● What you have to do: Only the lines from the one with "You are a computer-use" to the end of the data below should be returned, each exactly as it stands.

(Extracted records)
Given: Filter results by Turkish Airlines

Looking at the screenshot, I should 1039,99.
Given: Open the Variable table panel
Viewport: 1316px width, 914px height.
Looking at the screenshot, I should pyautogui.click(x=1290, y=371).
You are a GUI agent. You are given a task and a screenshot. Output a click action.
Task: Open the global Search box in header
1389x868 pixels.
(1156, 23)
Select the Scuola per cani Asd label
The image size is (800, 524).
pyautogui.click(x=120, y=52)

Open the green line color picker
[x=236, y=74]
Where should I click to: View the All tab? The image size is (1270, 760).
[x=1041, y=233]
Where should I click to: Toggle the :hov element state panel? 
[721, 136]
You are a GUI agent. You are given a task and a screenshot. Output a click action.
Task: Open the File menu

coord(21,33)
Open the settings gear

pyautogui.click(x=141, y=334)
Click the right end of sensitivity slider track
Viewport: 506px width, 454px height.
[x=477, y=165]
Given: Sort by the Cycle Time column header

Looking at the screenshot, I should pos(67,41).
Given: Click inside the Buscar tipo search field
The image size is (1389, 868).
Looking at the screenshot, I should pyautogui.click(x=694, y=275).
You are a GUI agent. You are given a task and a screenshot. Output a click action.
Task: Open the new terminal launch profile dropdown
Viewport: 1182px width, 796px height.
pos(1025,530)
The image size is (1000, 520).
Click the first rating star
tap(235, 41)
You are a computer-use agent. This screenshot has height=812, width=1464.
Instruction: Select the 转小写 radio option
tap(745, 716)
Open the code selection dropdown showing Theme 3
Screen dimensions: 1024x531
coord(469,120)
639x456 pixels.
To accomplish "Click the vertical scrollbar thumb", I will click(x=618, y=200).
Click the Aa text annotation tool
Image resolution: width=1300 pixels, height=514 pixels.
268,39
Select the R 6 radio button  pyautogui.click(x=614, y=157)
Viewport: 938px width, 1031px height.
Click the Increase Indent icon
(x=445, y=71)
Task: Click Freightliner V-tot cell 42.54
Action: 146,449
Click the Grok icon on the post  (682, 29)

● Solution to this exercise:
You are a computer-use agent. This screenshot has height=812, width=1464.
Instruction: Select the 转小写 radio option
tap(745, 716)
Open the code selection dropdown showing Theme 3
Screen dimensions: 1024x531
coord(469,120)
639x456 pixels.
To accomplish "Click the vertical scrollbar thumb", I will click(x=618, y=200).
Click the Aa text annotation tool
Image resolution: width=1300 pixels, height=514 pixels.
268,39
Select the R 6 radio button  pyautogui.click(x=614, y=157)
Viewport: 938px width, 1031px height.
Click the Increase Indent icon
(x=445, y=71)
Task: Click Freightliner V-tot cell 42.54
Action: 146,449
Click the Grok icon on the post  (682, 29)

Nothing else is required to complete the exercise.